Somehow—and I really don’t know how it happened since all of the slaves should
have been chained in the hold of the vessel—two of those savages actually
survived the wreck to wash up on the shores of this island. Lamb captured them,
of course, and sold them to a friend in Charleston for a very tidy profit.”
He stopped talking and tried to stare
Ronnie down, but she glared back at him so ferociously that he decided to move
on to the professor. “But the incident made the first Keeper think about the
future. He was alone on the island with only his servants, his wife and his
young daughters.
“What if there had been six savages instead
of two? What if they were more physically recovered when he had discovered
them? What if they hadn’t been broken by
their journey in the dark holds of the slave ship? What if they had tried to
harm him or his little girls? Lamb decided that it would be prudent to use some
of his profit on the savages to make preparations in case he should be blessed
with a similar bounty in the future.”
Tobias’s face clearly showed his revulsion
at the story, which made the Keeper almost cackle with glee. He stepped away
from the professor and went to the nearest wall where Angie could now see a
pair of two foot chains had been affixed to the stone floor about two and a
half feet apart. At the end of each chain was an ugly iron manacle.
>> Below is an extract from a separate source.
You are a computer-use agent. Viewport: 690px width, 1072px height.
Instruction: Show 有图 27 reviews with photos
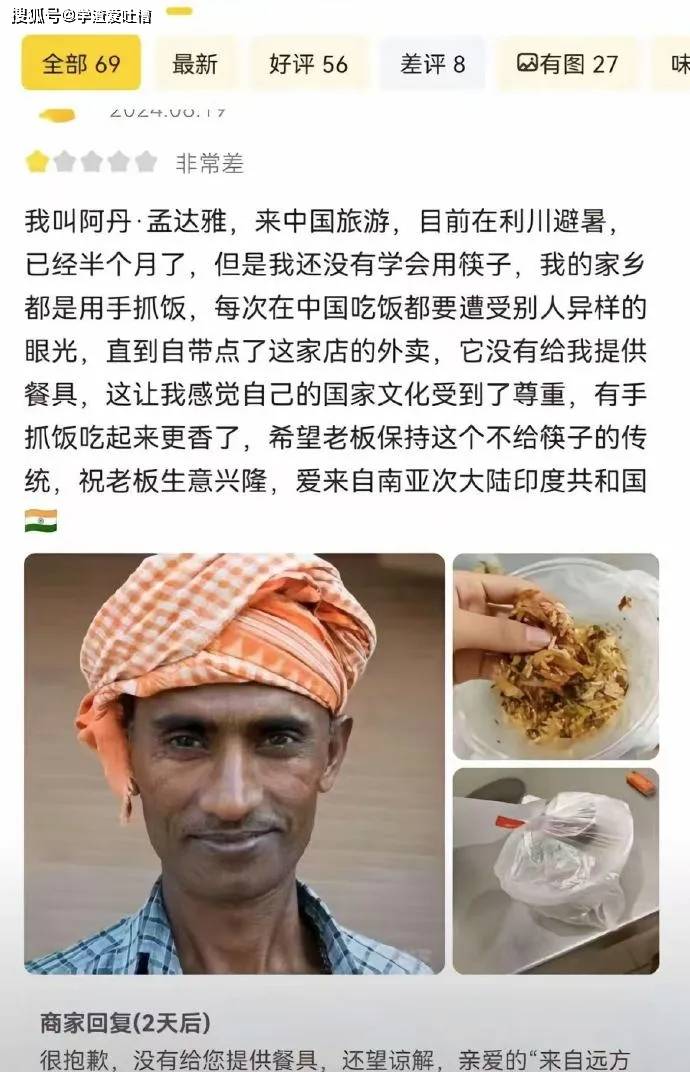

“Oh no,” Ronnie whispered. In the deathly
silence of the cellar she might as well have shouted the words.
The Keeper looked in her direction. The
lamp wasn’t bright enough to illuminate her clearly, but he could obviously
make out her shadowy shape. “Unfortunately, the sea can be a most stingy lover
and she didn’t gift Keeper Lamb with any more slaves.” He sighed and shook his
head as if this were truly a terrible thing. Then he knelt down beside the
chains and picked up one of the manacles. It was a large, ugly, barbaric piece
of steel.
“They were quite expensive, you know. They
have locks actually built into them. They were made in London and shipped here
to help the king’s governor with his constabulary duties, but then items always
have a way of going missing from government inventories, don’t they?
“But they remained down here with the rats
and mice and no new savages came to require their services. But Keeper Lamb was
an enterprising sort of man—gifted in finding uses for all of his resources.
And it occurred to him one day when he was beating one of his daughters that this
was a much better way to discipline the girl than sending her to her bedroom.”